(Pixel coordinate grounding data)
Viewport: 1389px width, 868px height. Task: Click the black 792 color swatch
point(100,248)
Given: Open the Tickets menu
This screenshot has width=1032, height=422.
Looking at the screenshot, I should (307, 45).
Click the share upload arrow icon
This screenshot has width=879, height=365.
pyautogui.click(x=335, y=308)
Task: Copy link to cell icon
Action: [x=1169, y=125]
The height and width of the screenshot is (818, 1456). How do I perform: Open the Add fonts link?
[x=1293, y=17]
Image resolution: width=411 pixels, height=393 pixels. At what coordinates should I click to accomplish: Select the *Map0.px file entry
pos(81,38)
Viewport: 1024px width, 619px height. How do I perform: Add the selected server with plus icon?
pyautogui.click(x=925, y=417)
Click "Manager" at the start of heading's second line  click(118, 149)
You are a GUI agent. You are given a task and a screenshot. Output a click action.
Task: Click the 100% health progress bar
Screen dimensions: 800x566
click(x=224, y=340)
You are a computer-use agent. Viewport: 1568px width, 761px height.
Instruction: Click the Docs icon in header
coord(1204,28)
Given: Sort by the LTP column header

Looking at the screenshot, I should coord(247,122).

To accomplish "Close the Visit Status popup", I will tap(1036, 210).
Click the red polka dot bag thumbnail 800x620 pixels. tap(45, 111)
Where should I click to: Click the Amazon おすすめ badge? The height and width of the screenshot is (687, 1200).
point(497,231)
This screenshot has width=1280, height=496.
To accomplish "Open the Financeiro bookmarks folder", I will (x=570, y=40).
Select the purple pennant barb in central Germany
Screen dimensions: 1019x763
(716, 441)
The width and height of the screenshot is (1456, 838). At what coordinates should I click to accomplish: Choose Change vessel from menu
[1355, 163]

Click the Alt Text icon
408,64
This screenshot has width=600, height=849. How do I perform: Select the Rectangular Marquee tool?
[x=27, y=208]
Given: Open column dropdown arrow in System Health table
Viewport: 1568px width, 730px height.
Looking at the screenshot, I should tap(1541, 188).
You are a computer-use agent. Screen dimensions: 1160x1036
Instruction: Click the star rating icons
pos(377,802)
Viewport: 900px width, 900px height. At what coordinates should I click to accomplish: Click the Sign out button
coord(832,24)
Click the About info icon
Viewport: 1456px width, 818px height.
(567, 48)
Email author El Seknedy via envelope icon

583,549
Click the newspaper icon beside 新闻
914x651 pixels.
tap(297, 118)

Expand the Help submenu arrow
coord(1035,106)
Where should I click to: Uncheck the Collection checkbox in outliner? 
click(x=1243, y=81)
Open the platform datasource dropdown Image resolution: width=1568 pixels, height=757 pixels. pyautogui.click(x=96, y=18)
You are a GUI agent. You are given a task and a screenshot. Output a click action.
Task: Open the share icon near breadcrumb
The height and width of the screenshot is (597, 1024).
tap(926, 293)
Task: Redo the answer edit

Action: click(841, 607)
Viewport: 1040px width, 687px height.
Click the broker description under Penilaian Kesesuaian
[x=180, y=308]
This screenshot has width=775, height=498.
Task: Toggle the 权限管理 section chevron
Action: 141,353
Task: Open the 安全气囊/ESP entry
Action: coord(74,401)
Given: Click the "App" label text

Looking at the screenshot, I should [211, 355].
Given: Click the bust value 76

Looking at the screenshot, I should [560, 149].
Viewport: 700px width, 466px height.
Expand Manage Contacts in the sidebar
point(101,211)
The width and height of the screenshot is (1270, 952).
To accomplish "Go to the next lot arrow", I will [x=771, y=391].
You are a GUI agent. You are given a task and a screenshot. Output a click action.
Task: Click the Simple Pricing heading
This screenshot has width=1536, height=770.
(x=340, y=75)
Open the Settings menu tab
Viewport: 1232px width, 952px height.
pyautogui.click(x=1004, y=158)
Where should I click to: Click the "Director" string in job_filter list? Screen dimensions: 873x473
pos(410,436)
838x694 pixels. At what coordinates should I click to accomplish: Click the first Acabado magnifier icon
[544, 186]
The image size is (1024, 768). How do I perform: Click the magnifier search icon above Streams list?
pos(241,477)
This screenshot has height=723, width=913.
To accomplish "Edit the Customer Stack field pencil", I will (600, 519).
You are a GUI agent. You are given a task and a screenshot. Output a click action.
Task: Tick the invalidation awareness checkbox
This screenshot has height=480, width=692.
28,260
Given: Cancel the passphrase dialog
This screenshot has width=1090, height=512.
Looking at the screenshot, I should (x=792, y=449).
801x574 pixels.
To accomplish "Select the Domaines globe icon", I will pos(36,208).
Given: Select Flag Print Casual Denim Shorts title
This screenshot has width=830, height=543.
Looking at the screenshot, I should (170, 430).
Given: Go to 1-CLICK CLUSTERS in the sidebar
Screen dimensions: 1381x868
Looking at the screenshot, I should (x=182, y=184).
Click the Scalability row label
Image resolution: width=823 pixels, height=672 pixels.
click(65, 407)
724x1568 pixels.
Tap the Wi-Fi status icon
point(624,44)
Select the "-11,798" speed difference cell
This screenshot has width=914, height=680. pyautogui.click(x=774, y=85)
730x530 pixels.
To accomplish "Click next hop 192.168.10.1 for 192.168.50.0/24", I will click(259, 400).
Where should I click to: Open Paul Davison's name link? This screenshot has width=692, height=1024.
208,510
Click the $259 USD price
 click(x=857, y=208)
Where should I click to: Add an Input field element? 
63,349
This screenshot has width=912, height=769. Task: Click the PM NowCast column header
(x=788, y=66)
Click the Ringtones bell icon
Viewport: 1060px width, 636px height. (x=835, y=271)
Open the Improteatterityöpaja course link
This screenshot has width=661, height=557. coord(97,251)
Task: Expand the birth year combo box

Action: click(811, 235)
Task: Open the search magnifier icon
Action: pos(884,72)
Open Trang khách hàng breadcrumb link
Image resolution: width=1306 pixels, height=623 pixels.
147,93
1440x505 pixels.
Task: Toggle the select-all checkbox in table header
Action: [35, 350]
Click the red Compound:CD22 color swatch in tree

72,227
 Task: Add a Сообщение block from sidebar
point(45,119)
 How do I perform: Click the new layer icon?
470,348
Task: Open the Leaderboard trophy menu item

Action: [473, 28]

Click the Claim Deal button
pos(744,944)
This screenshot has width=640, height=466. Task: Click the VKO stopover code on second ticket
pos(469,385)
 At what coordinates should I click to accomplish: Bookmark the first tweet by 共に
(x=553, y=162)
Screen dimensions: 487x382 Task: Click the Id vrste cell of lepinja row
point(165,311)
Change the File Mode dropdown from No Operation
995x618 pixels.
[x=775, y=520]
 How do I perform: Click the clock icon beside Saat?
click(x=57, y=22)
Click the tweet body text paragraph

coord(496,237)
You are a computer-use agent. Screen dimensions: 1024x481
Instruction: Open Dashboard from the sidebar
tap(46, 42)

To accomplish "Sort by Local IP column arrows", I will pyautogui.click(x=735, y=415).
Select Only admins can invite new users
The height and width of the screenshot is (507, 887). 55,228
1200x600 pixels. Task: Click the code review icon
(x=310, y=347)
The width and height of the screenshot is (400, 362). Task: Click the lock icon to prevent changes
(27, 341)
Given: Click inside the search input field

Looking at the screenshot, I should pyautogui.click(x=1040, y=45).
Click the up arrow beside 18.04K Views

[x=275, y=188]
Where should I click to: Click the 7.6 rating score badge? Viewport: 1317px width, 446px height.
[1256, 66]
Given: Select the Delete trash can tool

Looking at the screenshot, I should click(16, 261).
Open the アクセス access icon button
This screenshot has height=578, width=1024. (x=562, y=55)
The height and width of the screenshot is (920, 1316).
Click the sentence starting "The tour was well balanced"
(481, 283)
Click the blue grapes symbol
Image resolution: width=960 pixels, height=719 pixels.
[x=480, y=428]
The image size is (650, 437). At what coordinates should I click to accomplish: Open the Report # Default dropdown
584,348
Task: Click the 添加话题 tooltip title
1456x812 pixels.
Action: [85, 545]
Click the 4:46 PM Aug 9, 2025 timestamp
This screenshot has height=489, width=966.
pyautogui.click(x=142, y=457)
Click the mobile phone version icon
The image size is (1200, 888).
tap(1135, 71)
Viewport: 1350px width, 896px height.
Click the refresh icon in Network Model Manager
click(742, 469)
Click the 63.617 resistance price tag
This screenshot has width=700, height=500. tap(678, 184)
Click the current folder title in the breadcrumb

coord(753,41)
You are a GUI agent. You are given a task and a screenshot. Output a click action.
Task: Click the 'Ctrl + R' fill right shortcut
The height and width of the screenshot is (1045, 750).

_Brief_: Above are the records; from them, give again exactly the lines from the one containing "This screenshot has width=830, height=543." through the one containing "730x530 pixels.", both included.

_Response to this task_:
This screenshot has width=830, height=543.
Looking at the screenshot, I should (170, 430).
Given: Go to 1-CLICK CLUSTERS in the sidebar
Screen dimensions: 1381x868
Looking at the screenshot, I should (x=182, y=184).
Click the Scalability row label
Image resolution: width=823 pixels, height=672 pixels.
click(65, 407)
724x1568 pixels.
Tap the Wi-Fi status icon
point(624,44)
Select the "-11,798" speed difference cell
This screenshot has width=914, height=680. pyautogui.click(x=774, y=85)
730x530 pixels.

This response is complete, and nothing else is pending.